Engineered fusion protein targets kiwifruit pathogen
The plant pathogen Pseudomonas syringae pv. actinidiae, or Psa, causes kiwifruit canker and contributes to larger issues of food shortage. Finding biocontrol agents that specifically target this pathogen would benefit agricultural production. Endolysin enzymes from bacteriophages have emerged as promising candidates. Endolysins cleave peptidoglycan, a layer of the cell wall in gram-positive bacteria. However, the gram-negative Psa has an outer membrane that shields the peptidoglycan inner layer. Suzanne Warring and Hazel Sisson at the University of Otago and a team of international scientists recently published their research in the Journal of Biological Chemistry on developing an endolysin fusion protein active against Psa.

The authors used VersaTile molecular shuffling, a technique that created a library of phage proteins attached to endolysin. They performed a high-throughput screen for peptidoglycan-degrading activity and identified a lead compound that inhibited Psa growth. This hit compound, called ELP-E10, contains a lipase fused to endolysin, and the authors determined that the antibacterial activity relies on functional active sites for each fusion partner.
Notably, ELP-E10 shows specific activity for Psa, especially when combined with citric acid as a chemical permeabilizer. The researchers tested ELP-E10 activity against pathogens Pseudomonas aeruginosa and Staphylococcus aureus, as well as the commensal soil bacteria Pseudomonas fluorescens, and found that ELP-E10 shows specificity for Psa.
More experiments will help determine the exact outer membrane substrate that the lipase of ELP-E10 targets to allow the endolysin to reach the Psa peptidoglycan. These results suggest that endolysin fusion proteins could form promising antimicrobial candidates for agricultural use.

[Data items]

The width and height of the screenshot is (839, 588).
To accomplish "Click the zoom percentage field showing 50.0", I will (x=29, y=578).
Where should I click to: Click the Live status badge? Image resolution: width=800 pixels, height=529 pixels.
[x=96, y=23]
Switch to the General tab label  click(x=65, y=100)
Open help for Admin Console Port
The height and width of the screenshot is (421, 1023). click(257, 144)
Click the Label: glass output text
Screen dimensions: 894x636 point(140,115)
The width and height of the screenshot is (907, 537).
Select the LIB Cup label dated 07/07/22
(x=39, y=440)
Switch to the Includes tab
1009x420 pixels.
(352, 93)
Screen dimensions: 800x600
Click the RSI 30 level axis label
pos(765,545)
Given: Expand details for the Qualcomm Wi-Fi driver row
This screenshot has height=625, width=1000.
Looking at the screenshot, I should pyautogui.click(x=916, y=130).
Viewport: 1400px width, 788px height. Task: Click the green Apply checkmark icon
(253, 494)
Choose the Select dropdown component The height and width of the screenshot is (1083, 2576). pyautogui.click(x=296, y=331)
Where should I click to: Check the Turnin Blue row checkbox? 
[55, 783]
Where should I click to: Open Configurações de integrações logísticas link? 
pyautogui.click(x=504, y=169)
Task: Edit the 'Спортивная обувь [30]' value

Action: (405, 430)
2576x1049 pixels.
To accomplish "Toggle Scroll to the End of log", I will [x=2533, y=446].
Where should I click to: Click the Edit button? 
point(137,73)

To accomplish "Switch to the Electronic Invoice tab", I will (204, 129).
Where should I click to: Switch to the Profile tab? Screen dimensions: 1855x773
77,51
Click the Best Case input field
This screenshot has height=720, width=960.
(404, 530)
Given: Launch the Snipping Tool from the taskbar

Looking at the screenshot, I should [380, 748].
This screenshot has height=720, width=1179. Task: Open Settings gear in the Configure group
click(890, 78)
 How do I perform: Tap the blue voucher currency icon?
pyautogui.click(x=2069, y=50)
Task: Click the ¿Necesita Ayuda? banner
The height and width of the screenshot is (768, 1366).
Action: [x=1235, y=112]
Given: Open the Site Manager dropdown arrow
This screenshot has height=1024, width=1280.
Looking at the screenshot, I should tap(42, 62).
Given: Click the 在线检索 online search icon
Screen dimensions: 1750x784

**Exercise tasks**
1. Using the article on the kiwifruit pathogen, answer these:
(a) What disease does Psa cause?
(b) Which technique created a library of phage proteins attached to endolysin?
(c) What chemical permeabilizer is named as combining well with ELP-E10?
2. For each statement, decide whether the article on the kiwifruit pathogen agrees with it. Give yes or no, with the deciding words quoted from the article.
(a) Endolysins cleave peptidoglycan in gram-positive bacteria.
(b) ELP-E10 contains a protease fused to endolysin.
(c) The research appeared in the Journal of Biological Chemistry.
Answer from the article on the kiwifruit pathogen alone.

**Responses for each task**
1.
(a) Kiwifruit canker.
(b) VersaTile molecular shuffling.
(c) Citric acid.

2.
(a) Yes: "Endolysins cleave peptidoglycan, a layer of the cell wall in gram-positive bacteria."
(b) No: "This hit compound, called ELP-E10, contains a lipase fused to endolysin"
(c) Yes: "recently published their research in the Journal of Biological Chemistry"